Monday, September 22, 2014

Barnyard Tales Chapter 9: Bull Ramping

It isn’t every day that your family invents a new sport. In my family it was only once: on a fateful Mother’s day in the 90’s.

I remember it well. We were waiting to go to my grandma’s house. Mom was pissed that dad had taken the four wheeler to go bring down a few bull calves that had broken out and into general pop. I was overly eager. Grandma Dot’s place was my FAVORITE place in the whole wide world, and for some reason my seven or eight year old mind had decided that not only were we going to grandma’s house, since we had time to kill we were gonna go in style.

Screw the fact that I didn’t know how to ride yet. I worked for over an hour lugging a saddle out of the barn only to lose interest in cleaning and oiling it after, oh, about ten seconds. I remember leaving it hanging haphazardly across an old feeder and trotting up to my dad when I saw him slowly walking back to the house. I should have realized something was wrong at that point, but no. I had a one track mind. Grandma’s? Can we go now? How about now? Why aren’t you running to the car? We need to leave, NOW! I left the saddle. It got rained on. Mom was, uhm, displeased.
Dad meanwhile had stumbled up to the porch and kicked the kitchen door until mom came to let him in the house.

I remember coming in a while later and seeing him with bright silver duct tape wrapped around his shirt in a makeshift splint. He couldn’t talk, but mom thought he’d broke a few ribs. To hear her tell the tale of finding the fourwheeler is a thing of beauty.

She wandered high and low around the pastures. With dad’s injuries she searched gullies, and ditches; assuming like most would have that he had flipped the ATV in a ditch rather than by inventing the most extreme animal sport in the good ole U.S. of A.. Much to her surprise she found the four wheeler sitting on all four wheels on a gently sloping curve of a hill. The only oddity was the occasional tuft of black angus hair sticking to grass and wafting on the breeze.

It took two days for my dad to regain the ability to speak. When he did, a legend was born. Dad had been riding after the calf, chasing him high and low. The young bull had zigged and zagged, bolted through brush and ditch without a care; and still my dad and the four wheeler had been on him like a cocklebur. But there on that gentle swell of a hill, when my father was in high gear because there were no ditches in sight, the calf turned the tables. Well, not so much the tables as he turned himself and lowered his head. Dad couldn’t brake or downshift fast enough. The four wheeler flew right up that cow’s neck and dad flew right off of it. He tried to kick away from the four wheeler, but did not succeed. When he came to he was alone, in pain, and only vaguely aware of the four wheeler idling quietly in the distance. He stood up, hurt enough to sit back down, and decided then and there that sitting back down was a bad idea. I’m pretty sure he crawled most of the way back to the house.

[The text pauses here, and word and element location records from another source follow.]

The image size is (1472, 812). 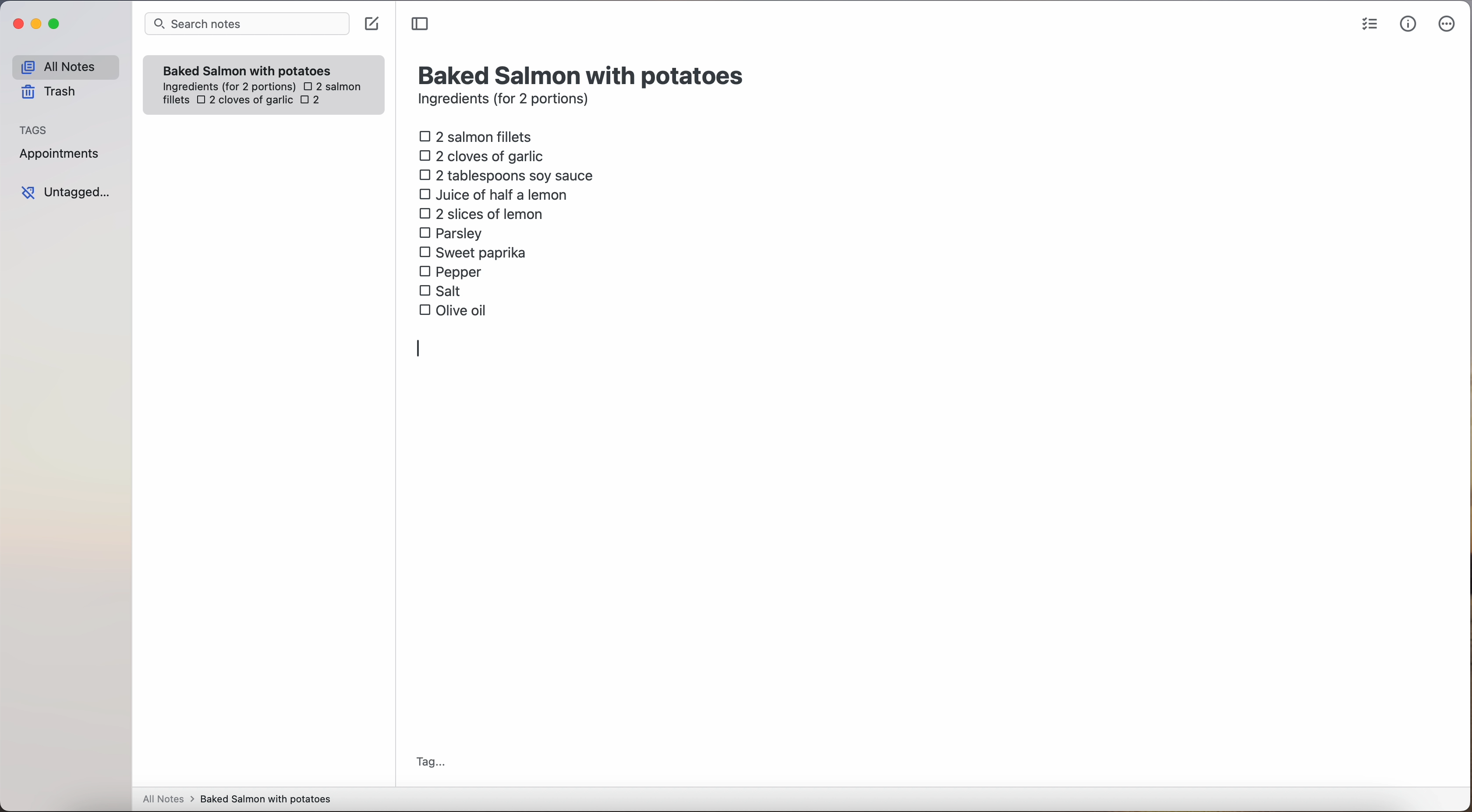 What do you see at coordinates (177, 100) in the screenshot?
I see `fillets` at bounding box center [177, 100].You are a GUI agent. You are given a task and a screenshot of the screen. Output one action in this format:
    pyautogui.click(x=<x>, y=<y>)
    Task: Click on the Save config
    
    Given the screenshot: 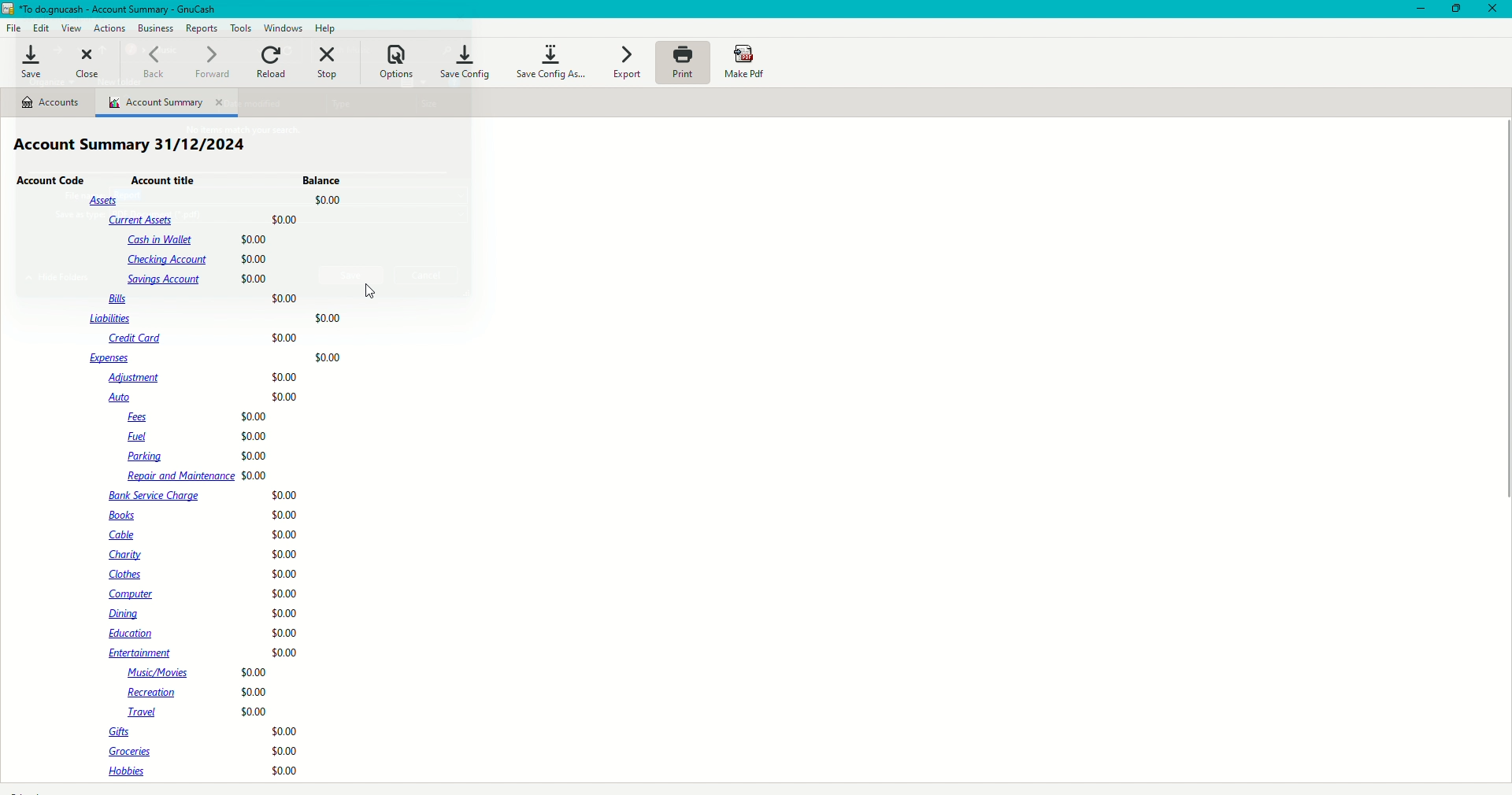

Mom discovered later that he had a perfect 2”x2” square on his side. When he kicked off the four wheeler he went the wrong direction. The four wheeler had a square steel tube for a seeder bolted to the back and the full force of the flying machine centered on that tube as it landed upside down on his ribs and bounced off just as pretty as you do please. 

Clearly he should have got 10 points from the Russian judge for the excellent dismount.

Fun fact: three weeks later he reached for a towel and discovered that his shoulder had been dislocated the entire time. Do NOT try this one at home kiddies. Not only was dad beat up, that poor bull calf went crazy every time he heard an engine. Sheesh. Talk about PTSD.